# What you are asked to do
Repeat the listing below word for word, from its first line through the line containing "user-circle-icon is located", including both of those lines.

# Supplied data

[Start of Attachment]

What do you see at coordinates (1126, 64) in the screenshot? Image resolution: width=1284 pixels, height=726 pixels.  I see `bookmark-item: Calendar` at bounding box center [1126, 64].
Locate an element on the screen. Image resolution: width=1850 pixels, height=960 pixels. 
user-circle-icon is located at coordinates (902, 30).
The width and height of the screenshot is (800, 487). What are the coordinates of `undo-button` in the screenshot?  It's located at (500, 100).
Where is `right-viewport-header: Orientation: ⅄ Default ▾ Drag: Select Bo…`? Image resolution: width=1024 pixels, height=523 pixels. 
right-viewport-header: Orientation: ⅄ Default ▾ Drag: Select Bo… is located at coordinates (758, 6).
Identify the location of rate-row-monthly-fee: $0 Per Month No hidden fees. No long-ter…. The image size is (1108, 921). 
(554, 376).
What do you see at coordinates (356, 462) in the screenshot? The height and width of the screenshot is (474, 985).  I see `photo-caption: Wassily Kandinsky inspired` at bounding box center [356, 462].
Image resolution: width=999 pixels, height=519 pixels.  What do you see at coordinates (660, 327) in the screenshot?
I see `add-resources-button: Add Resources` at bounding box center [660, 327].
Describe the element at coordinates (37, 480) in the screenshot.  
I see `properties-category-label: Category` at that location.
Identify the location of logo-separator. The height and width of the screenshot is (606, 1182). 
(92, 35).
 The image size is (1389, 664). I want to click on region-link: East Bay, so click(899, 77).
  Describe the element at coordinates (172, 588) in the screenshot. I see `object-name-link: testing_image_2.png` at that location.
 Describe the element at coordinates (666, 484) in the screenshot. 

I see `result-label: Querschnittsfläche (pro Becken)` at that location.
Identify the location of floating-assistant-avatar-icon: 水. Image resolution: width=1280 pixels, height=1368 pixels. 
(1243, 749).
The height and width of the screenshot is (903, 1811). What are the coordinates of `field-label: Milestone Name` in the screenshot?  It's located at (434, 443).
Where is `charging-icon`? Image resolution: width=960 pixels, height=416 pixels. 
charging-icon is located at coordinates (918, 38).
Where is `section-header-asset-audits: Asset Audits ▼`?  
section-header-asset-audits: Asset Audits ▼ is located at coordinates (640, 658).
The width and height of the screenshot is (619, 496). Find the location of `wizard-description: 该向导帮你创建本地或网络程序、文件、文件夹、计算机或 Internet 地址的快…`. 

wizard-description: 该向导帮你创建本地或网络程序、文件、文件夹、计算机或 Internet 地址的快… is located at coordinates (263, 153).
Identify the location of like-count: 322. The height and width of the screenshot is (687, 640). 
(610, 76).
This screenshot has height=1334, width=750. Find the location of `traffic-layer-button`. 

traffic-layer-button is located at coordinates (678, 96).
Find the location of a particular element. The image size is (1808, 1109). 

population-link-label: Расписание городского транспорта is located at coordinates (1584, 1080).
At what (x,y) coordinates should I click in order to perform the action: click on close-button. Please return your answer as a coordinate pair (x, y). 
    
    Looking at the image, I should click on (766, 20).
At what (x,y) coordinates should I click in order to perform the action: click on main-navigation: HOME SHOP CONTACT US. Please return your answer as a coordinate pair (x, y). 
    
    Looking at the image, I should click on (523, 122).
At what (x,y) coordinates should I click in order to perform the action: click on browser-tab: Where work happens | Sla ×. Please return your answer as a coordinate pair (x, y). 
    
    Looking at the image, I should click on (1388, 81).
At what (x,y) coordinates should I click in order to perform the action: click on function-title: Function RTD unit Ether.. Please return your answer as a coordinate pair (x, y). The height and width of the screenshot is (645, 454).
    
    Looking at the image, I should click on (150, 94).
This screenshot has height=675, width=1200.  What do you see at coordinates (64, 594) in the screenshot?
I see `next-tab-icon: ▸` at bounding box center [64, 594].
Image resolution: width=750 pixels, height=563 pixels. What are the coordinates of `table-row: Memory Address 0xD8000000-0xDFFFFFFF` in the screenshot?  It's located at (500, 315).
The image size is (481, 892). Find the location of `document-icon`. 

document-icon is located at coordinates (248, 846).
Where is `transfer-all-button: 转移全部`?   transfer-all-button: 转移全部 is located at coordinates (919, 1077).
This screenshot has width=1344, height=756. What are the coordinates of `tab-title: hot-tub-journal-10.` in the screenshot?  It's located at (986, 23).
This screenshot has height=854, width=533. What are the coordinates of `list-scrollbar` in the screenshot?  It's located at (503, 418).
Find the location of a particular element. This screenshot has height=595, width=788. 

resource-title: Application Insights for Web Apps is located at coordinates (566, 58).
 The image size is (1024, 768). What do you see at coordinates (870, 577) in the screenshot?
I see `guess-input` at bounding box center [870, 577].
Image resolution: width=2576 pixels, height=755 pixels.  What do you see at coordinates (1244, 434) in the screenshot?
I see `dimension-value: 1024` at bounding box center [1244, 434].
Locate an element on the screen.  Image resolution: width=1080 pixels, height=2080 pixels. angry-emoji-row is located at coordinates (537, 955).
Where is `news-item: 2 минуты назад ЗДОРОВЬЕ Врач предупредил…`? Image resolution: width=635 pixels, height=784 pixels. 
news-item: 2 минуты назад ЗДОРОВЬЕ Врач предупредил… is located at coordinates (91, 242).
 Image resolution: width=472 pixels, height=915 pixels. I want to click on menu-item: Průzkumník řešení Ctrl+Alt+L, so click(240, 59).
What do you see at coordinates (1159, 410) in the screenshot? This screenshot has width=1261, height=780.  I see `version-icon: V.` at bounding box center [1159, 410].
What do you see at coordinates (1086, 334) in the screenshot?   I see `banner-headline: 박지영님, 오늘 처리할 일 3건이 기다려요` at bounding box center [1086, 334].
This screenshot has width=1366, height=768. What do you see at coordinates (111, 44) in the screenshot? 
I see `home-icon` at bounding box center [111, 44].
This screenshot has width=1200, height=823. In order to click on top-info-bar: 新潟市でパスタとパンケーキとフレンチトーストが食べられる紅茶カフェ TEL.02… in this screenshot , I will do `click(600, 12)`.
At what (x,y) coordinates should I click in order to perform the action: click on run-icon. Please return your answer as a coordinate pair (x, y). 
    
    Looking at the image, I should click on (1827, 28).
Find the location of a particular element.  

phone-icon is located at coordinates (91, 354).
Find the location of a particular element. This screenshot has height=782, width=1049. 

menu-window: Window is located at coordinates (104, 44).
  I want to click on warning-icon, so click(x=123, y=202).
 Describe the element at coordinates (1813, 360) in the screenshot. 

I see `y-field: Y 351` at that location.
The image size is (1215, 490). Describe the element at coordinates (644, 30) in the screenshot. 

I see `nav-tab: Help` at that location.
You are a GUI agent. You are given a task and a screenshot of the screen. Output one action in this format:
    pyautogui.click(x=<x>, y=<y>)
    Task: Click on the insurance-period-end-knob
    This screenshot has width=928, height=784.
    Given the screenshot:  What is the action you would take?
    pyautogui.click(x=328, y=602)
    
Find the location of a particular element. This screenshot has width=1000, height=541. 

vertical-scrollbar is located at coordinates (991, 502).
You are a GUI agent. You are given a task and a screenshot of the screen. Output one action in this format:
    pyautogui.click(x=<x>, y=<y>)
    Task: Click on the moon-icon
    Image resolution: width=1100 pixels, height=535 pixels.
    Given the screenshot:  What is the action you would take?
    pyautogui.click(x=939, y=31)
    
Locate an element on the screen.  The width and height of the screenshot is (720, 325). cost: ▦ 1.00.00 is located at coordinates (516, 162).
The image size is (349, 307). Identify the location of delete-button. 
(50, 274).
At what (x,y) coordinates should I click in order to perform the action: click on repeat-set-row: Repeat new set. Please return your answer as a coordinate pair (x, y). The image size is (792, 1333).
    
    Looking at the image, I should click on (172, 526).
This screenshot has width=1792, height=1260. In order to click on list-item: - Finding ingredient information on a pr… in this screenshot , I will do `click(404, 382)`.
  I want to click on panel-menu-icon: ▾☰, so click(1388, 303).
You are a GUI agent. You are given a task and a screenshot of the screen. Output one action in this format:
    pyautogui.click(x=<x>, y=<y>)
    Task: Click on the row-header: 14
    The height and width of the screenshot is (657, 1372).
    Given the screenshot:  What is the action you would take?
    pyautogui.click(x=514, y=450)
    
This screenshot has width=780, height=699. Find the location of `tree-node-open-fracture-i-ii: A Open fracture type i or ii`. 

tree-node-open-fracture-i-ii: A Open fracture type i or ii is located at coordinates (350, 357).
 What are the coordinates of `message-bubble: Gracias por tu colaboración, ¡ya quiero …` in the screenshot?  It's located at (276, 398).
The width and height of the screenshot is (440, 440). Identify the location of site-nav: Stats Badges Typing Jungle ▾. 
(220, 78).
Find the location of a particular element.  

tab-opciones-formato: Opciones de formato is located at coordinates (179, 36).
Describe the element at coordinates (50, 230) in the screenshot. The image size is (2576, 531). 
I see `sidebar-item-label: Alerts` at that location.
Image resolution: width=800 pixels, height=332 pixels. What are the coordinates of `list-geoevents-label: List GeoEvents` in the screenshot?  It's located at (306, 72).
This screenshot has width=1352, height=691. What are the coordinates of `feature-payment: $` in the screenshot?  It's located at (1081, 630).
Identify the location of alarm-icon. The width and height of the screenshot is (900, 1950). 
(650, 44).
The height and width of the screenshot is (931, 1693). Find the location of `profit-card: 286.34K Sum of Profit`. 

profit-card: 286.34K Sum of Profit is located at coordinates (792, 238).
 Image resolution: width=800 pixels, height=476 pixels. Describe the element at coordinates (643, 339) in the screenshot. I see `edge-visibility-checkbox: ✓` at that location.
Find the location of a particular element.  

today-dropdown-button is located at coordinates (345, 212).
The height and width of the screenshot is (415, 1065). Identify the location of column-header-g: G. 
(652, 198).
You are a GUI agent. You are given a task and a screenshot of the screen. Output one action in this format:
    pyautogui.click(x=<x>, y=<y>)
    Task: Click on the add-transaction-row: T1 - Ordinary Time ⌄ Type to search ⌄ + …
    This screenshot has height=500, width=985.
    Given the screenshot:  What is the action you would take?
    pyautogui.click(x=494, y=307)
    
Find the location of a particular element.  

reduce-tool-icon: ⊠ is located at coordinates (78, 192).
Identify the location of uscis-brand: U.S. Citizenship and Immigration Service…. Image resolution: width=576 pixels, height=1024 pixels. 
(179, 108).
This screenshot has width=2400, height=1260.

[End of Attachment]

# Task result
What do you see at coordinates (1126, 64) in the screenshot? Image resolution: width=1284 pixels, height=726 pixels.  I see `bookmark-item: Calendar` at bounding box center [1126, 64].
Locate an element on the screen. Image resolution: width=1850 pixels, height=960 pixels. 
user-circle-icon is located at coordinates (902, 30).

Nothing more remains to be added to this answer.